Aber im Grunde hat man diese Kosten jahrelang gespart. Rein
moralisch ist die Nachforderung berechtigt.

das stimmt, und wie ich verstanden habe, wird die Forderung auch nicht wirklich abgestritten, aber 14 Tage Zahlungsfrist für 6 Jahre Versäumnis (auch) des Versorgers, bei den angesprochenen 800 cbm, finde ich „etwas“ unverschämt. Allein deshalb würde ich einen Anwalt aufsuchen.
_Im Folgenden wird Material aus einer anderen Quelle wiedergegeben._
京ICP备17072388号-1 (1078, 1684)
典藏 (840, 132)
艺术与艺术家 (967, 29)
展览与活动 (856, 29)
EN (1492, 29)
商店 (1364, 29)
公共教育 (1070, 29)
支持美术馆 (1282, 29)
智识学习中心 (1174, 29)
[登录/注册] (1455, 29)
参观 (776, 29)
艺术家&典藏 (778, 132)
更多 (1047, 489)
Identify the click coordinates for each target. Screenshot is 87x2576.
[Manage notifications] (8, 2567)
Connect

Wir hatten jetzt auch von den Stadtwerken die Abrechnung bekommen, über 300 € Nachzahlung. Der Gasverbrauch ist zwar geringfügig gestiegen, aber beim Ablesen des Wasserzählers hat sich der Depp, den die Stadtwerke geschickt haben, um eine 0 vertan und 90 statt 9 abgelesen (die Uhr wurde im September gewechselt, und bei einem Jahresverbrauch von rund 60 cbm, sollten wir jetzt von September bis November allein 90 cbm verbraucht haben!). Ich rief an, und die Dame meinte, das kann noch Wochen dauern, bis es korrigiert wird, sie hätten ja gerade erst die Rechnungen rausgeschickt. Auf der Rechnung stand aber, dass das Geld noch vor dem 1.01. abgebucht wird. Ich habe gesagt, dass ich den Teufel tun werde, das Geld abbuchen zu lassen, um dann monatelang hinterher zu laufen (am Telefon habe ich es etwas netter ausgedrückt), nur weil sie einen unfähigen Ableser geschickt haben und sie dann Wochen brauchen, um seinen Fehler zu korrigieren. Ach, waren das Zeiten, als wir die Zähler selbst ablesen durften! Angeblich wollte sie den Vorgang stoppen bis zur Rechnungsüberprüfung. Ich habe gesagt, dass wenn ich eine Abbuchung sehe, ich sie garantiert zurückpfeifen werde! Ich hab’s gerade mal überschlagen, statt über 300 Euro Nachzahlung müssten wir eigentlich etwas über 90 Euro zurückbekommen.

Die Preise variieren zwar von Versorger zu Versorger, aber wenn es sich bei knapp 90 cbm Unterschied sich eine so (relativ) hohe Nachzahlung ergibt, nimm das Ganze mal 8 … dabei sind die Wassergebühren eigentlich gar nicht so hoch, sondern eher das Abwasser.

Und ich finde (auch wenn es AUCH dem Verbraucher hätte auffallen müssen), wenn der Versorger es 6 Jahre versäumt hat, die Schulden einzufordern, dass man durchaus auf eine verhältnismäßig großzügige Ratenzahlung zumindest bestehen könnte.

Viele Grüße
Christa

Forderungen von Versorgern verjähren 3 Jahre nach Ende des
Jahres aus dem die Forderung stammt. § 195 und 199 BGB.
Für volle 6 Jahre kann also kaum Wasser/Abwasser nachgefordert
werden.

das ist falsch. siehe:
http://www.frag-einen-anwalt.de/Verjaehrung-von-Wass…

es geht ja nicht um eine forderung, die dem wasserwerk bekannt war. dementsprechend verjährt das ganze erst nach 10 jahren. findet man im bgb: http://dejure.org/gesetze/BGB/199.html (abs.1 punkt2 und abs.3 punkt1)

und was genau…

Aber im Grunde hat man diese Kosten jahrelang gespart. Rein
moralisch ist die Nachforderung berechtigt.

das stimmt, und wie ich verstanden habe, wird die Forderung
auch nicht wirklich abgestritten, aber 14 Tage Zahlungsfrist
für 6 Jahre Versäumnis (auch) des Versorgers, bei den
angesprochenen 800 cbm, finde ich „etwas“ unverschämt. Allein
deshalb würde ich einen Anwalt aufsuchen.

…soll dieser anwalt dann machen? weitere kosten verursachen? ist euch das egal, ist ja nicht euer geld?

meine güte, wenn ihr genau gar keine ahnung habt, warum gebt ihr dann irrwitzige ratschläge? warum werft ihr nicht mal google an, bevor ihr euch so laut zu wort meldet?

selten…

Wenn wirklich jedes Jahr ein Ablesezettel mit allen
Zählerständen ausgehändigt (über den Türaushang) wurde,hat man
als Kunde seinen Teil getan.

…solchen unsinn gelesen. halt doch einfach die finger still! dir sind ja nicht mal die grundzüge unseres rechtssystems bekannt. ist dir völlig egal, dass du andere in die sch****e reitest?

solltest du vielleicht einmal tun,anstelle überall nur Blöde Kommentare zu schreiben.

Schon einmal was vom Beweis des ersten Anscheines gehört??

solltest du vielleicht einmal tun,anstelle überall nur Blöde
Kommentare zu schreiben.

Schon einmal was vom Beweis des ersten Anscheines gehört??

ich schon. du offensichtlich nicht. sonst würdest du deinem unsinn nicht noch diesen hinzu fügen.

meine güte, du hast genau gar keine ahnung von irgendeiner rechtsfrage. warum zum henker liest du nicht erst mal ein paar jahre hier im brett mit, bevro du dich zu wort meldest? blamierst du dich gerne? interessiert es dich einen dreck, dass anderen aus deinen falschen antworten schaden erwachsen kann?